Claude Terrell

No. 75
- Position: Offensive guard

Personal information
- Born: April 20, 1982 (age 43) Texas City, Texas, U.S.
- Listed height: 6 ft 2 in (1.88 m)
- Listed weight: 330 lb (150 kg)

Career information
- High school: La Marque (La Marque, Texas)
- College: New Mexico
- NFL draft: 2005: 4th round, 134th overall pick

Career history
- St. Louis Rams (2005–2007); Duke City Gladiators (2016);

Awards and highlights
- Third-team All-American (2003); 2× First-team All-MW (2003, 2004); Second-team All-MW (2002);

Career NFL statistics
- Games played: 20
- Games started: 13
- Stats at Pro Football Reference

= Claude Terrell =

American football player (born 1982)

Claude Edward Terrell (born April 20, 1982) is an American former professional football player who was an offensive guard for the St. Louis Rams in the National Football League (NFL). He played college football for the New Mexico Lobos. Terrell was released by the Rams on October 23, 2007, after being arrested for assaulting his wife. Terrell was already on probation after a previous arrest for assault on a family member. On February 17, 2011, Terrell was accused of beating and raping a Texas City woman at gunpoint during a seven-hour ordeal.

==Early life==
Terrell is a 2000 graduate of La Marque High School in Texas. He was a three-year letterman and a two-year starter for and an All-state and All-district selection his senior year. He was also named the team's most valuable player. He was also All-State and All-American in basketball where he was a four-year letterman and he also lettered in track.

==College career==
Terrell attended the University of New Mexico, where he played four seasons the Lobos, while red-shirting his first year. In 2004 Terrell was arguably the Mountain West Conference's best lineman, playing the tackle for the first time. He was a First-team All-Mountain West Conference selection in 2004 for the second consecutive season. As a junior in 2003 Terrell was a First-team All-MWC selection who notched 125 knockdown blocks during the regular season and starting all 13 games at strong guard.

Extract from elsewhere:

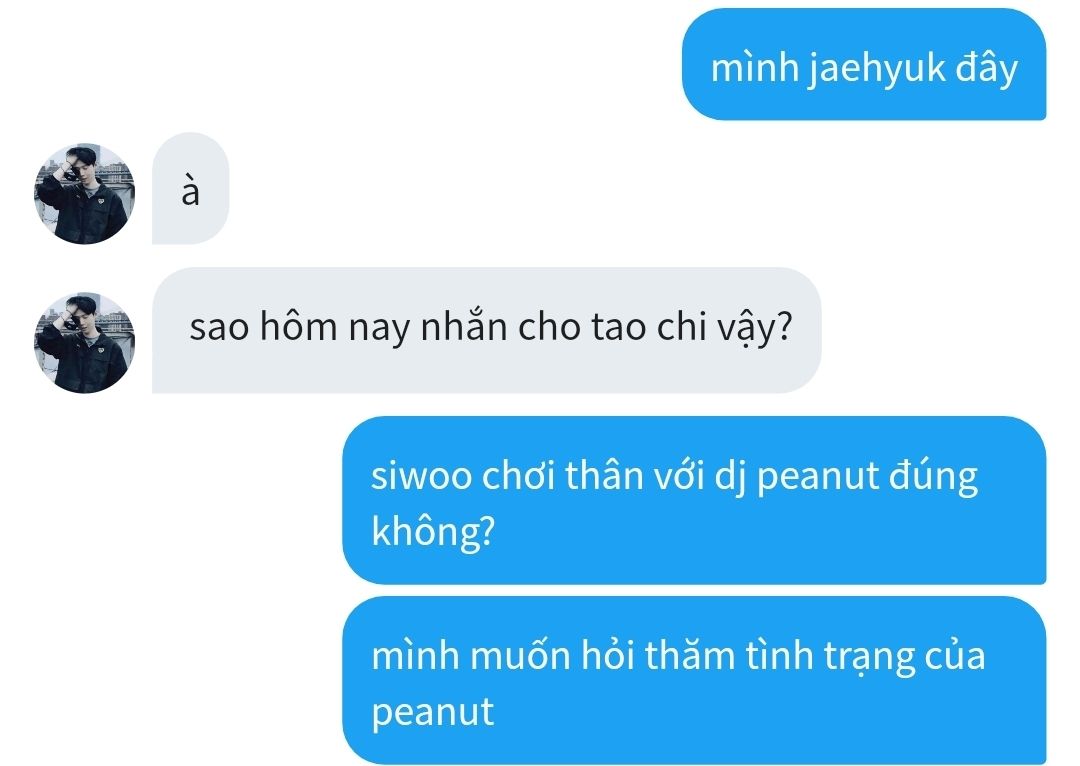The image size is (1080, 766).
Task: Click the word 'muốn' in the last message
Action: 520,655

In 2002 as a sophomore he was a Second-team All-Mountain West Conference selection and was named Outstanding Offensive Lineman by his teammates at the UNM . He started all 14 games and played all but 7 offensive snaps on the season and was third on the team with 139 knockdown blocks. In 2001 as a redshirt freshman he started 10 of 11 games and played 757 of 848 offensive snaps.. He played the entire game 7 times and had 86 knockdown blocks tied for 3rd on the team.

==Professional career==
===Pre-draft===

Terrell was charged in 2004 with misdemeanor assault, which possibly harmed his draft status.

Pre-draft measurables
| Height | Weight | Arm length | Hand span | 40-yard dash | 10-yard split | 20-yard split | 20-yard shuttle | Three-cone drill | Vertical jump | Broad jump | Bench press |
| 6 ft 2+1⁄4 in (1.89 m) | 343 lb (156 kg) | 31+3⁄8 in (0.80 m) | 9+1⁄4 in (0.23 m) | 5.26 s | 1.89 s | 3.13 s | 4.81 s | 8.19 s | 24.5 in (0.62 m) | 7 ft 10 in (2.39 m) | 27 reps |
All values from NFL Combine/Pro Day

===St. Louis Rams===
Terrell was selected in the fourth round with the 134th overall pick by the St. Louis Rams in the 2005 NFL draft. In 2005, as a rookie, he played in 14 games with 10 starts at guard. He did not play at all in 2006. He was put on injured reserve on August 28, 2006, with a wrist injury. He returned and played 6 games in 2007 with three starts. Terrell was cut by the Rams in 2007 after being charged with assaulting his then-wife.

===Duke City Gladiators===
On November 3, 2015, Terrell signed with the Duke City Gladiators of Champions Indoor Football (CIF).